Collected data
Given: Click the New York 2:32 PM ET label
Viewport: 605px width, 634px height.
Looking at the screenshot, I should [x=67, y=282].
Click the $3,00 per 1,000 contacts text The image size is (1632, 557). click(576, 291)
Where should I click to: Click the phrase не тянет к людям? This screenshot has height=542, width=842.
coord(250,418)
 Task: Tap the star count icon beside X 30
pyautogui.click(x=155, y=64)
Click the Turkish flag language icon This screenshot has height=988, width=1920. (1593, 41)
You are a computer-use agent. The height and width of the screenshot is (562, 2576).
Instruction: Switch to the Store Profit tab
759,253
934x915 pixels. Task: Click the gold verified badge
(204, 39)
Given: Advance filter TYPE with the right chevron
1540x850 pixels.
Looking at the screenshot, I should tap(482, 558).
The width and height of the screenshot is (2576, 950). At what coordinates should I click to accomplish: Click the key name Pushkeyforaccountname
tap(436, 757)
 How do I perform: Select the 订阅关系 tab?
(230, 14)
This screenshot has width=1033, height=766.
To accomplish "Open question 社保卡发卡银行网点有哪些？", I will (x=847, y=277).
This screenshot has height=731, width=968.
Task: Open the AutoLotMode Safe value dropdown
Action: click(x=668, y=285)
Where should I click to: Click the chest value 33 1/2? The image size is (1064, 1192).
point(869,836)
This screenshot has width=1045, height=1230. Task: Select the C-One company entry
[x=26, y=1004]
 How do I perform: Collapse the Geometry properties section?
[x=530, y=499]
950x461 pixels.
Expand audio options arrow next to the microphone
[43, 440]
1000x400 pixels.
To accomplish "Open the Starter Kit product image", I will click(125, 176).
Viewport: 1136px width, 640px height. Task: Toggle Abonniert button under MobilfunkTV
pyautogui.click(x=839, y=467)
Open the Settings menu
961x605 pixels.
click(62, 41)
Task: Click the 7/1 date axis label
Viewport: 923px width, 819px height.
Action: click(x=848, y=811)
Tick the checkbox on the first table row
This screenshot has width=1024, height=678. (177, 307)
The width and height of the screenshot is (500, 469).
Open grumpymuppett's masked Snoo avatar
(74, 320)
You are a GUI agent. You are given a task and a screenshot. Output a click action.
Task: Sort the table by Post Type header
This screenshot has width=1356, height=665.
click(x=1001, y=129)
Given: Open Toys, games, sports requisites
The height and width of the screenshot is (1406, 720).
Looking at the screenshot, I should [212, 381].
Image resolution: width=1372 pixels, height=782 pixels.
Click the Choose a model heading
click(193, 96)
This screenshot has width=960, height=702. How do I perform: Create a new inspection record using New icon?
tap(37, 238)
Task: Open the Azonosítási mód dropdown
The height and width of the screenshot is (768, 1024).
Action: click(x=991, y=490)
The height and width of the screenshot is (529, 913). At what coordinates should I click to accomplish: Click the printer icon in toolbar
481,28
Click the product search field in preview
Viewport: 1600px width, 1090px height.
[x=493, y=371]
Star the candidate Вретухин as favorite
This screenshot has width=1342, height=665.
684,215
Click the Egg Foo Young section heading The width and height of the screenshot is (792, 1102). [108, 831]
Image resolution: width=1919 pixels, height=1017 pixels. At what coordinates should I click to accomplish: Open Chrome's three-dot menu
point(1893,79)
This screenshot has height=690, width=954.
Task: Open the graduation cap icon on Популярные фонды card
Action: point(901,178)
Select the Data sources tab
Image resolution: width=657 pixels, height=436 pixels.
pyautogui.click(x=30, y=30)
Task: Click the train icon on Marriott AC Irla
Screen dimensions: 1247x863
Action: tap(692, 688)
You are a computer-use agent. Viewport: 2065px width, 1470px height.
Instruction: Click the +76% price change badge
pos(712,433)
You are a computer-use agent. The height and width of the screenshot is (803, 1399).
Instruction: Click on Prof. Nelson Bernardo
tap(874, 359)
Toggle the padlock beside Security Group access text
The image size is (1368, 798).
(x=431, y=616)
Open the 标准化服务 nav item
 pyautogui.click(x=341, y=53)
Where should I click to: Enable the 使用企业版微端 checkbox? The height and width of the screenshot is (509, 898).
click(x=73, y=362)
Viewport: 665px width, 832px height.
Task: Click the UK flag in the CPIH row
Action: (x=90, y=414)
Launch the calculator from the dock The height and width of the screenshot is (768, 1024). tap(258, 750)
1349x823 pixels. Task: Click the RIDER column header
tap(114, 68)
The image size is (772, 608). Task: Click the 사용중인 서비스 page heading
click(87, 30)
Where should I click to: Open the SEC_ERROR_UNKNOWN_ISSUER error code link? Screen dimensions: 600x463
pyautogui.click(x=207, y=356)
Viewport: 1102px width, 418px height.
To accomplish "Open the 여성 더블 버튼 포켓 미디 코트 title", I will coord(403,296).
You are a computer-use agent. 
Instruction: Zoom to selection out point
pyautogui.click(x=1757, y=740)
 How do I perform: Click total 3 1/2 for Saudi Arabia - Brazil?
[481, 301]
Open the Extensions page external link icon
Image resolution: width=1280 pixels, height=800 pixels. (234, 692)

### EXERCISE BRIEF
Please return all of the entries above, exactly and completely.

### SOLUTION TO THIS EXERCISE
Given: Click the New York 2:32 PM ET label
Viewport: 605px width, 634px height.
Looking at the screenshot, I should [x=67, y=282].
Click the $3,00 per 1,000 contacts text The image size is (1632, 557). click(576, 291)
Where should I click to: Click the phrase не тянет к людям? This screenshot has height=542, width=842.
coord(250,418)
 Task: Tap the star count icon beside X 30
pyautogui.click(x=155, y=64)
Click the Turkish flag language icon This screenshot has height=988, width=1920. (1593, 41)
You are a computer-use agent. The height and width of the screenshot is (562, 2576).
Instruction: Switch to the Store Profit tab
759,253
934x915 pixels. Task: Click the gold verified badge
(204, 39)
Given: Advance filter TYPE with the right chevron
1540x850 pixels.
Looking at the screenshot, I should tap(482, 558).
The width and height of the screenshot is (2576, 950). At what coordinates should I click to accomplish: Click the key name Pushkeyforaccountname
tap(436, 757)
 How do I perform: Select the 订阅关系 tab?
(230, 14)
This screenshot has width=1033, height=766.
To accomplish "Open question 社保卡发卡银行网点有哪些？", I will (x=847, y=277).
This screenshot has height=731, width=968.
Task: Open the AutoLotMode Safe value dropdown
Action: click(x=668, y=285)
Where should I click to: Click the chest value 33 1/2? The image size is (1064, 1192).
point(869,836)
This screenshot has width=1045, height=1230. Task: Select the C-One company entry
[x=26, y=1004]
 How do I perform: Collapse the Geometry properties section?
[x=530, y=499]
950x461 pixels.
Expand audio options arrow next to the microphone
[43, 440]
1000x400 pixels.
To accomplish "Open the Starter Kit product image", I will click(125, 176).
Viewport: 1136px width, 640px height. Task: Toggle Abonniert button under MobilfunkTV
pyautogui.click(x=839, y=467)
Open the Settings menu
961x605 pixels.
click(62, 41)
Task: Click the 7/1 date axis label
Viewport: 923px width, 819px height.
Action: click(x=848, y=811)
Tick the checkbox on the first table row
This screenshot has width=1024, height=678. (177, 307)
The width and height of the screenshot is (500, 469).
Open grumpymuppett's masked Snoo avatar
(74, 320)
You are a GUI agent. You are given a task and a screenshot. Output a click action.
Task: Sort the table by Post Type header
This screenshot has width=1356, height=665.
click(x=1001, y=129)
Given: Open Toys, games, sports requisites
The height and width of the screenshot is (1406, 720).
Looking at the screenshot, I should [212, 381].
Image resolution: width=1372 pixels, height=782 pixels.
Click the Choose a model heading
click(193, 96)
This screenshot has width=960, height=702. How do I perform: Create a new inspection record using New icon?
tap(37, 238)
Task: Open the Azonosítási mód dropdown
The height and width of the screenshot is (768, 1024).
Action: click(x=991, y=490)
The height and width of the screenshot is (529, 913). At what coordinates should I click to accomplish: Click the printer icon in toolbar
481,28
Click the product search field in preview
Viewport: 1600px width, 1090px height.
[x=493, y=371]
Star the candidate Вретухин as favorite
This screenshot has width=1342, height=665.
684,215
Click the Egg Foo Young section heading The width and height of the screenshot is (792, 1102). [108, 831]
Image resolution: width=1919 pixels, height=1017 pixels. At what coordinates should I click to accomplish: Open Chrome's three-dot menu
point(1893,79)
This screenshot has height=690, width=954.
Task: Open the graduation cap icon on Популярные фонды card
Action: point(901,178)
Select the Data sources tab
Image resolution: width=657 pixels, height=436 pixels.
pyautogui.click(x=30, y=30)
Task: Click the train icon on Marriott AC Irla
Screen dimensions: 1247x863
Action: tap(692, 688)
You are a computer-use agent. Viewport: 2065px width, 1470px height.
Instruction: Click the +76% price change badge
pos(712,433)
You are a computer-use agent. The height and width of the screenshot is (803, 1399).
Instruction: Click on Prof. Nelson Bernardo
tap(874, 359)
Toggle the padlock beside Security Group access text
The image size is (1368, 798).
(x=431, y=616)
Open the 标准化服务 nav item
 pyautogui.click(x=341, y=53)
Where should I click to: Enable the 使用企业版微端 checkbox? The height and width of the screenshot is (509, 898).
click(x=73, y=362)
Viewport: 665px width, 832px height.
Task: Click the UK flag in the CPIH row
Action: (x=90, y=414)
Launch the calculator from the dock The height and width of the screenshot is (768, 1024). tap(258, 750)
1349x823 pixels. Task: Click the RIDER column header
tap(114, 68)
The image size is (772, 608). Task: Click the 사용중인 서비스 page heading
click(87, 30)
Where should I click to: Open the SEC_ERROR_UNKNOWN_ISSUER error code link? Screen dimensions: 600x463
pyautogui.click(x=207, y=356)
Viewport: 1102px width, 418px height.
To accomplish "Open the 여성 더블 버튼 포켓 미디 코트 title", I will coord(403,296).
You are a computer-use agent. 
Instruction: Zoom to selection out point
pyautogui.click(x=1757, y=740)
 How do I perform: Click total 3 1/2 for Saudi Arabia - Brazil?
[481, 301]
Open the Extensions page external link icon
Image resolution: width=1280 pixels, height=800 pixels. (234, 692)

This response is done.